- **What the exercise asks**: Check each line below for "computer" and report how many have it, nothing else.

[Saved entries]
....

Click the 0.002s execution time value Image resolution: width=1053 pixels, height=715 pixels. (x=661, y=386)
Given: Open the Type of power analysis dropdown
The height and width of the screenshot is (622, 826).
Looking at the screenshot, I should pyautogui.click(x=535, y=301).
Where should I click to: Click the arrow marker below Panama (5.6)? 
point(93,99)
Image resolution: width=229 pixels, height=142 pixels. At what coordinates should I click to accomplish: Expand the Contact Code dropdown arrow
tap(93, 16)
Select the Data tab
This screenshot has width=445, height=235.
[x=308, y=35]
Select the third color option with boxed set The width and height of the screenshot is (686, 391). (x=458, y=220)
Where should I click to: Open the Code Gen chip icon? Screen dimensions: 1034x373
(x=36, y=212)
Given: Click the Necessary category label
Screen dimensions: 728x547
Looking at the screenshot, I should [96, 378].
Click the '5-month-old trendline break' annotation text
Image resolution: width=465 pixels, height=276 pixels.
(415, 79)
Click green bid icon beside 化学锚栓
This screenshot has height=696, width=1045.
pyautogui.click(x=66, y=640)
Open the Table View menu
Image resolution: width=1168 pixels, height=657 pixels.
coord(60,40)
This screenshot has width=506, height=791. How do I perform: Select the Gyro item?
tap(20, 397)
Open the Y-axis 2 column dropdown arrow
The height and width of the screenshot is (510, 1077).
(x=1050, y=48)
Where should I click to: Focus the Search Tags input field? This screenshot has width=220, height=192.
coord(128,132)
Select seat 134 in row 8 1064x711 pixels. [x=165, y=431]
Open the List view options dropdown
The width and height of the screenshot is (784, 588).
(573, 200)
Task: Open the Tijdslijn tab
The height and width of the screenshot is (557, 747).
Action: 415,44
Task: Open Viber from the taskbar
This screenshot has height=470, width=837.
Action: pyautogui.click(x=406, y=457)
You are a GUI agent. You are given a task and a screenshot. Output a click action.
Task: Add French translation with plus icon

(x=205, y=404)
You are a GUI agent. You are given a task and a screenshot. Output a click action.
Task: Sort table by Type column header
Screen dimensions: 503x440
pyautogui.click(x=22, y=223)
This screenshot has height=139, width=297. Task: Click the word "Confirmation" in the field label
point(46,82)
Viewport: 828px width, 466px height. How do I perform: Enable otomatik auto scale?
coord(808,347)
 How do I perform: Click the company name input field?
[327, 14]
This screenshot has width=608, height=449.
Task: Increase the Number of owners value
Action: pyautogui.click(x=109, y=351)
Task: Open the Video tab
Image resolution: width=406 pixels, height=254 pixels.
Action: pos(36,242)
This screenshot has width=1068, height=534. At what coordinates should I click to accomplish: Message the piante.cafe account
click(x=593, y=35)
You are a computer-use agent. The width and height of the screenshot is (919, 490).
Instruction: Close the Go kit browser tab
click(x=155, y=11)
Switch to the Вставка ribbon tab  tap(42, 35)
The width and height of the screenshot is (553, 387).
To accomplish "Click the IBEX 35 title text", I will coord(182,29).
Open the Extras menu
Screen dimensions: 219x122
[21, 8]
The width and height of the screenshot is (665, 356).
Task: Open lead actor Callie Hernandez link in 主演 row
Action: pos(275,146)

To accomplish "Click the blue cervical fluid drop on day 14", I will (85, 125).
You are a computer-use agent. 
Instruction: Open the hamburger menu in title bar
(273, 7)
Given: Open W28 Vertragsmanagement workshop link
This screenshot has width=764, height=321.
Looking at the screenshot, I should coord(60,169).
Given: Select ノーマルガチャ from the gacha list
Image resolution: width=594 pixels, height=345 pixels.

....

- **Exercise output**: 2